(begin)

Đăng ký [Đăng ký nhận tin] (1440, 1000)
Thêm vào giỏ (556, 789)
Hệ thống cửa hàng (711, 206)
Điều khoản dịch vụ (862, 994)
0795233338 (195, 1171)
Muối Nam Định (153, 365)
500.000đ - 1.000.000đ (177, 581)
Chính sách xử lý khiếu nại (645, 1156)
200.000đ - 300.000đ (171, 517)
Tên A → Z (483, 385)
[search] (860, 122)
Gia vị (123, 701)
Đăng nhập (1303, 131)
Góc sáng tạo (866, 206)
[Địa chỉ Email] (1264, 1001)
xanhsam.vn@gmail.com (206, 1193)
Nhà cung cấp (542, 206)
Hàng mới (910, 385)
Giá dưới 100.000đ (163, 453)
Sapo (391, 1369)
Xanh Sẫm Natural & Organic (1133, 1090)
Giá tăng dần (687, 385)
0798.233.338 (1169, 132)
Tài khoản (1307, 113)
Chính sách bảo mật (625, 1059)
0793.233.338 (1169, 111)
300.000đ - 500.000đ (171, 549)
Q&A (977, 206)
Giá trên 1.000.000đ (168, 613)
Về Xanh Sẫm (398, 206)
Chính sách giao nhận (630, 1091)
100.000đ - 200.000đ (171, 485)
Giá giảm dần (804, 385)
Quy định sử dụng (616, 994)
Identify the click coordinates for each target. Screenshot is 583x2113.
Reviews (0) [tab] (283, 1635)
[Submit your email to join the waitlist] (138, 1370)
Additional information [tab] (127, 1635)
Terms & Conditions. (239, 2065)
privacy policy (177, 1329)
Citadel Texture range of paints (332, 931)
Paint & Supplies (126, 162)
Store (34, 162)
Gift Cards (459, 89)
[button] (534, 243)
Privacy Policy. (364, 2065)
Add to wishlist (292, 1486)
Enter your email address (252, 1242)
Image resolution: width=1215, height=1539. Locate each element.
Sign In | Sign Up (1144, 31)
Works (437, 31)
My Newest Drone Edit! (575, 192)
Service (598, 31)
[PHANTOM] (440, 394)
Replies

(end)

Stated task => Reproduce all of the lines above, swapping "Gift Cards" for "Gift Vouchers" and keeping everything else unchanged.

Response =>
Đăng ký [Đăng ký nhận tin] (1440, 1000)
Thêm vào giỏ (556, 789)
Hệ thống cửa hàng (711, 206)
Điều khoản dịch vụ (862, 994)
0795233338 (195, 1171)
Muối Nam Định (153, 365)
500.000đ - 1.000.000đ (177, 581)
Chính sách xử lý khiếu nại (645, 1156)
200.000đ - 300.000đ (171, 517)
Tên A → Z (483, 385)
[search] (860, 122)
Gia vị (123, 701)
Đăng nhập (1303, 131)
Góc sáng tạo (866, 206)
[Địa chỉ Email] (1264, 1001)
xanhsam.vn@gmail.com (206, 1193)
Nhà cung cấp (542, 206)
Hàng mới (910, 385)
Giá dưới 100.000đ (163, 453)
Sapo (391, 1369)
Xanh Sẫm Natural & Organic (1133, 1090)
Giá tăng dần (687, 385)
0798.233.338 (1169, 132)
Tài khoản (1307, 113)
Chính sách bảo mật (625, 1059)
0793.233.338 (1169, 111)
300.000đ - 500.000đ (171, 549)
Q&A (977, 206)
Giá trên 1.000.000đ (168, 613)
Về Xanh Sẫm (398, 206)
Chính sách giao nhận (630, 1091)
100.000đ - 200.000đ (171, 485)
Giá giảm dần (804, 385)
Quy định sử dụng (616, 994)
Identify the click coordinates for each target. Screenshot is 583x2113.
Reviews (0) [tab] (283, 1635)
[Submit your email to join the waitlist] (138, 1370)
Additional information [tab] (127, 1635)
Terms & Conditions. (239, 2065)
privacy policy (177, 1329)
Citadel Texture range of paints (332, 931)
Paint & Supplies (126, 162)
Store (34, 162)
Gift Vouchers (459, 89)
[button] (534, 243)
Privacy Policy. (364, 2065)
Add to wishlist (292, 1486)
Enter your email address (252, 1242)
Image resolution: width=1215, height=1539. Locate each element.
Sign In | Sign Up (1144, 31)
Works (437, 31)
My Newest Drone Edit! (575, 192)
Service (598, 31)
[PHANTOM] (440, 394)
Replies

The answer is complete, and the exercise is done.